▸ WHAT TO WORK ON
Leaving out the images, reproduce every line of the data that follows exactly.

▸ DATA FOR ANALYSIS
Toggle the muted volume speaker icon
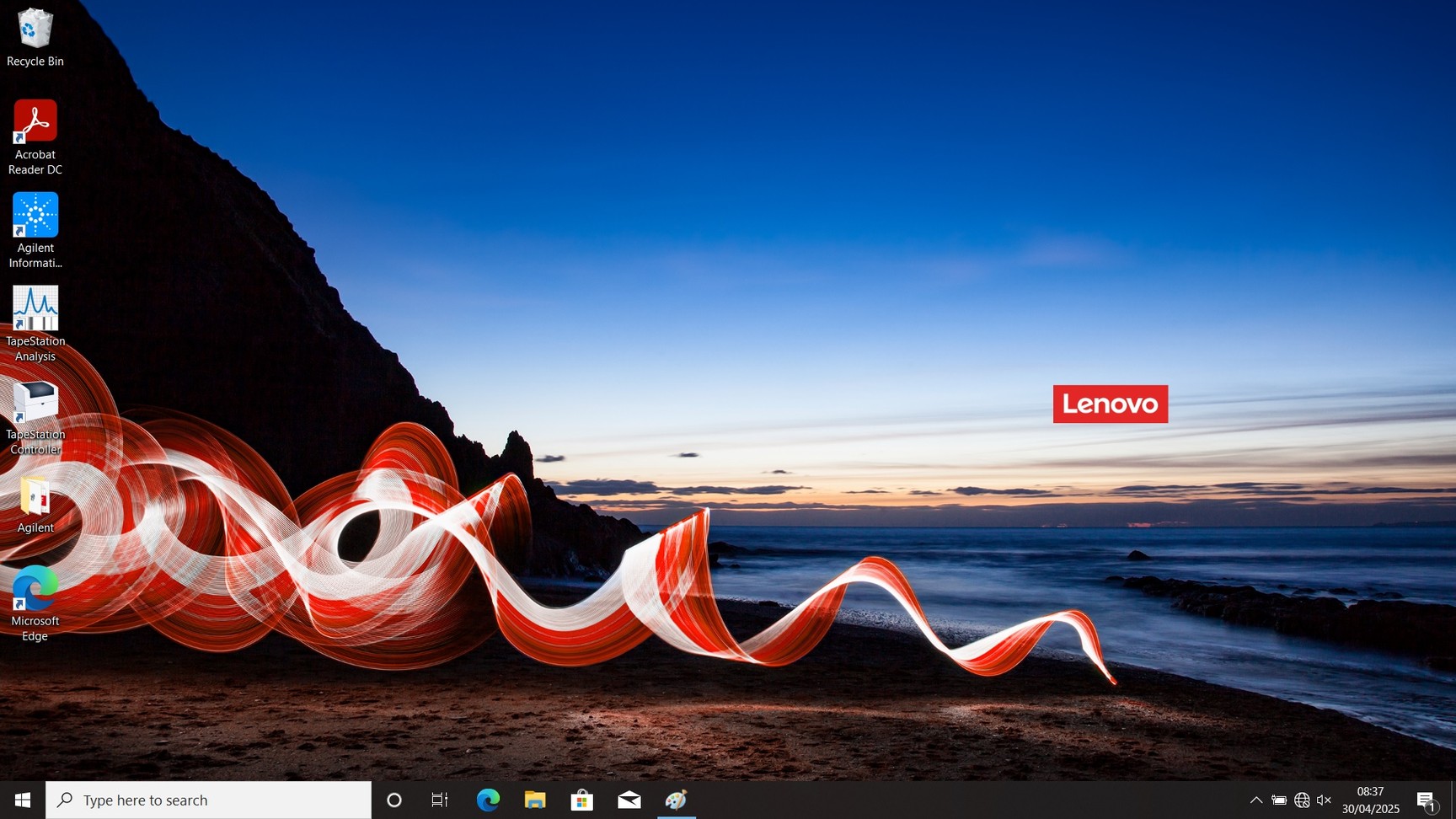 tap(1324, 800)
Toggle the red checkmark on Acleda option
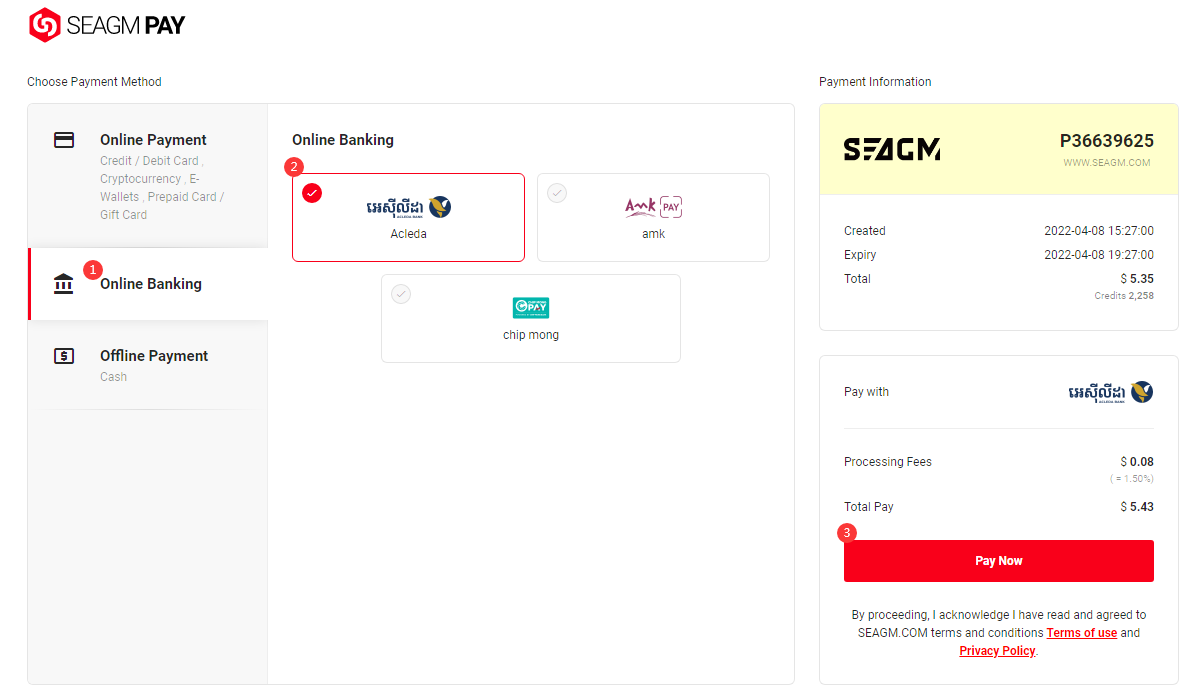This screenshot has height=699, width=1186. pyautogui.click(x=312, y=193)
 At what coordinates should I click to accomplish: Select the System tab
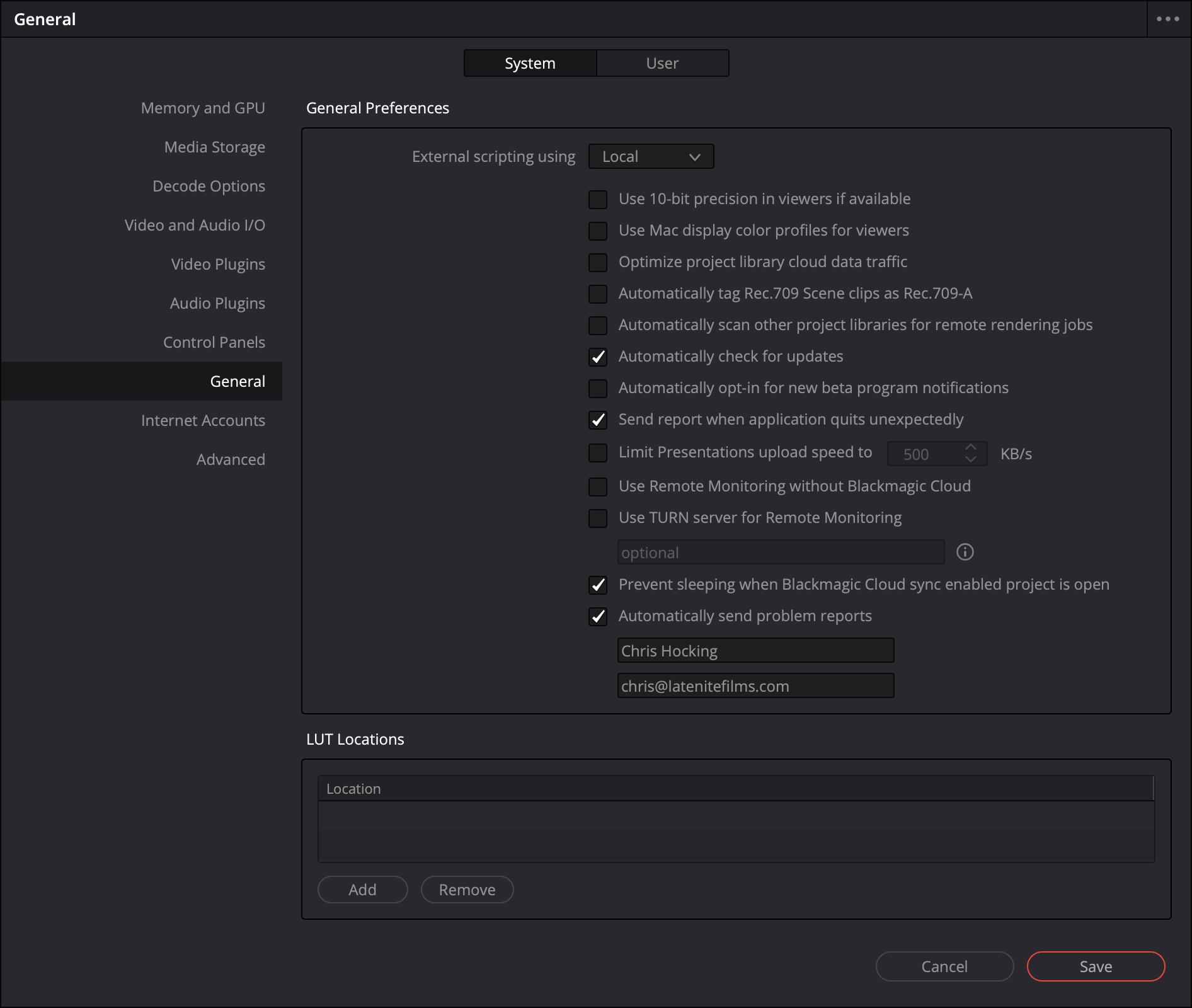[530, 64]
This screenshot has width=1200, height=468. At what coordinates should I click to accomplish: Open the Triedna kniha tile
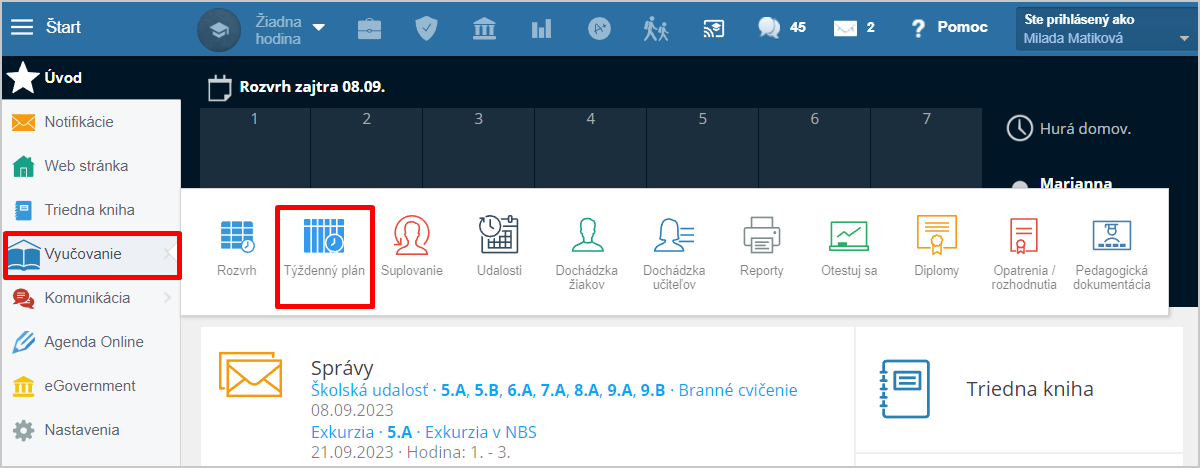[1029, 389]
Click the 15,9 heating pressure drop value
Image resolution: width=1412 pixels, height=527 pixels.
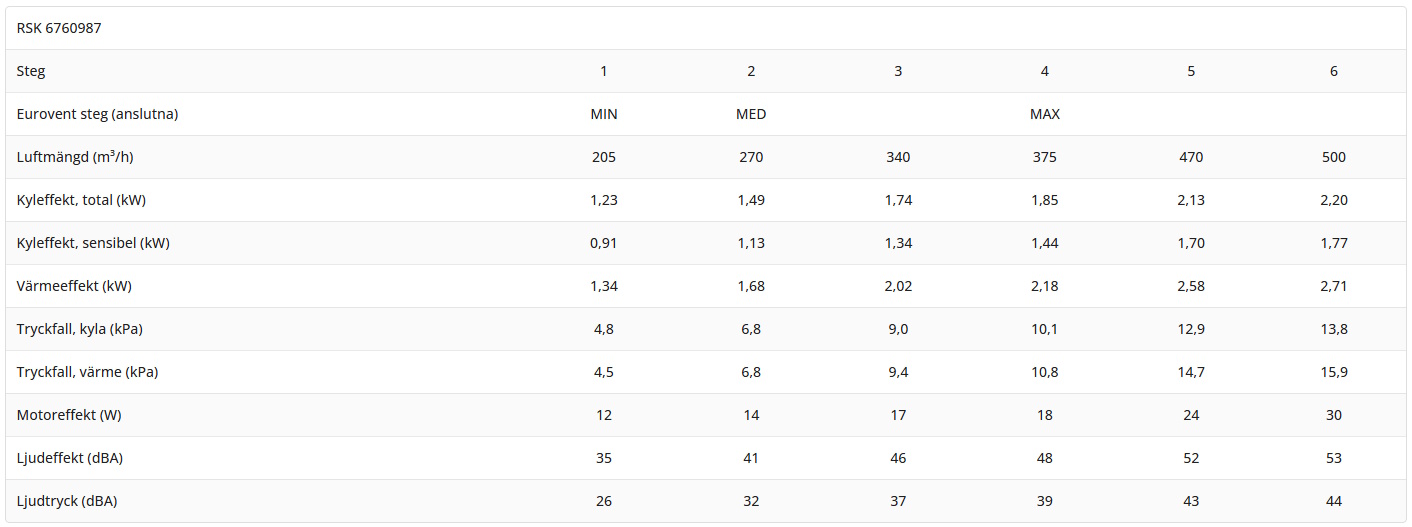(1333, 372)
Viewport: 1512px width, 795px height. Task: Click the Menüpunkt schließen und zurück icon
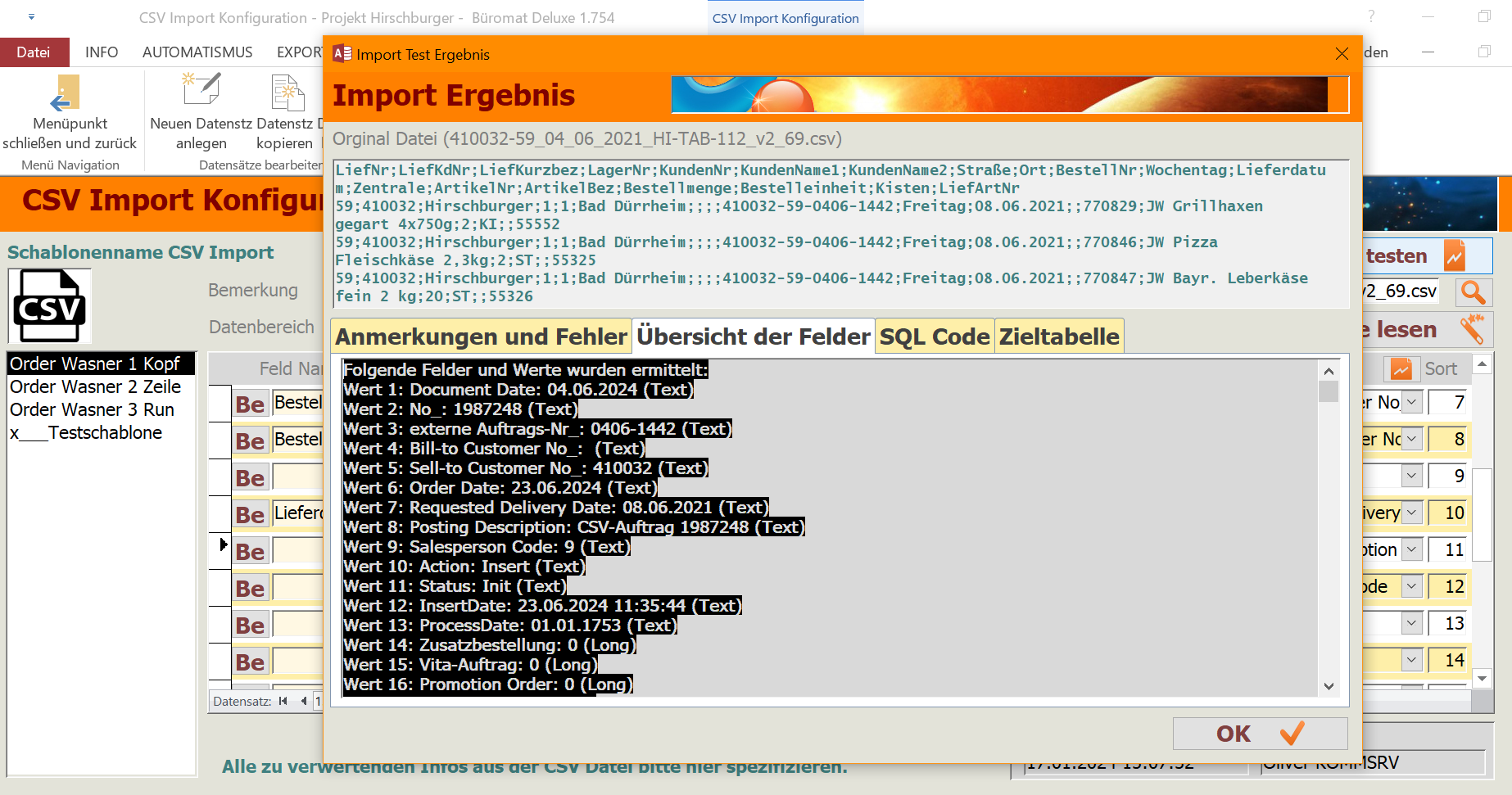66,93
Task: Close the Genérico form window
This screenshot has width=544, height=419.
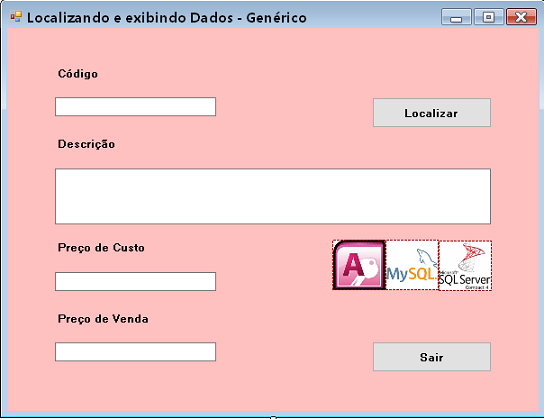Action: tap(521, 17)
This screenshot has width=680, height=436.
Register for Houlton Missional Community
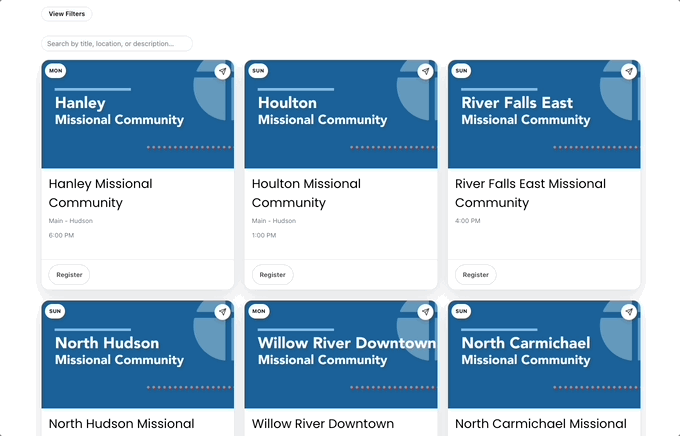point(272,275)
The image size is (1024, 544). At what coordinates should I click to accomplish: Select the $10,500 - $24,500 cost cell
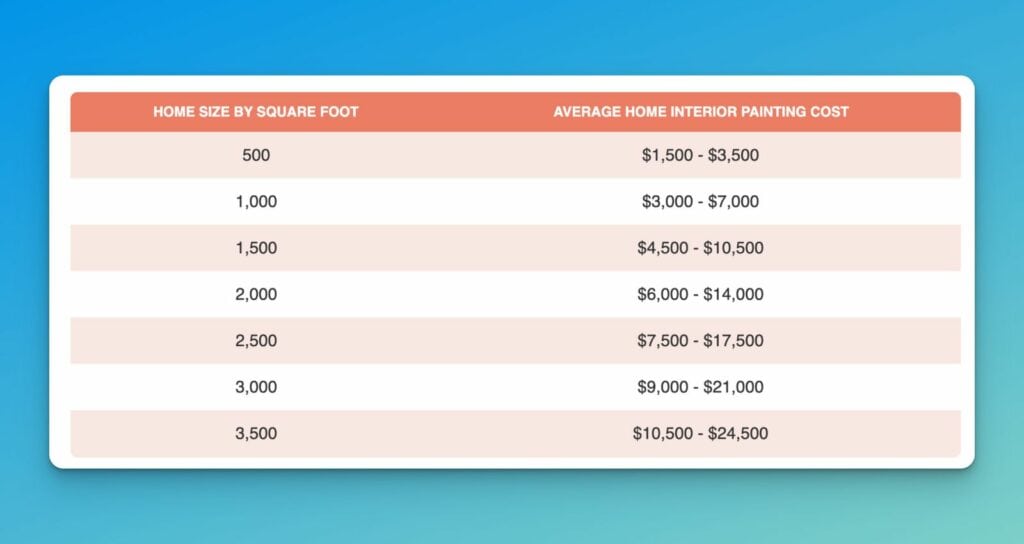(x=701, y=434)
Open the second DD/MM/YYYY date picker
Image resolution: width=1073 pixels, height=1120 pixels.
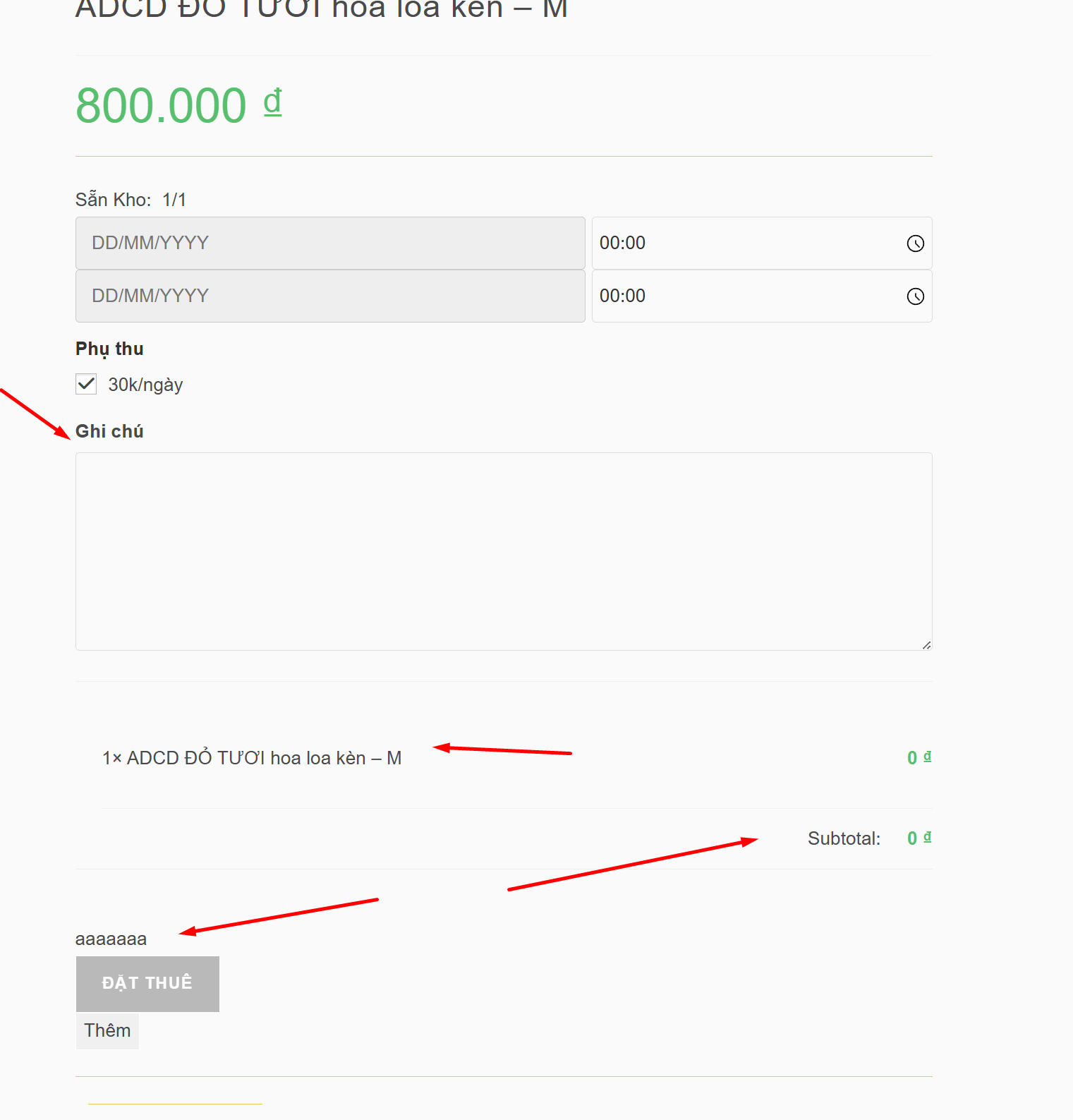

▸ TASK RESULT
Toggle the muted volume speaker icon
 tap(1324, 800)
Toggle the red checkmark on Acleda option
This screenshot has height=699, width=1186. pyautogui.click(x=312, y=193)
 At what coordinates should I click to accomplish: Select the System tab
[530, 64]
This screenshot has width=1200, height=468. At what coordinates should I click to accomplish: Open the Triedna kniha tile
[1029, 389]
Click the 15,9 heating pressure drop value
Image resolution: width=1412 pixels, height=527 pixels.
(1333, 372)
Viewport: 1512px width, 795px height. Task: Click the Menüpunkt schließen und zurück icon
66,93
Task: Close the Genérico form window
This screenshot has width=544, height=419.
Action: tap(521, 17)
This screenshot has width=680, height=436.
Register for Houlton Missional Community
point(272,275)
The image size is (1024, 544). At what coordinates should I click to accomplish: Select the $10,500 - $24,500 cost cell
(x=701, y=434)
Open the second DD/MM/YYYY date picker
Image resolution: width=1073 pixels, height=1120 pixels.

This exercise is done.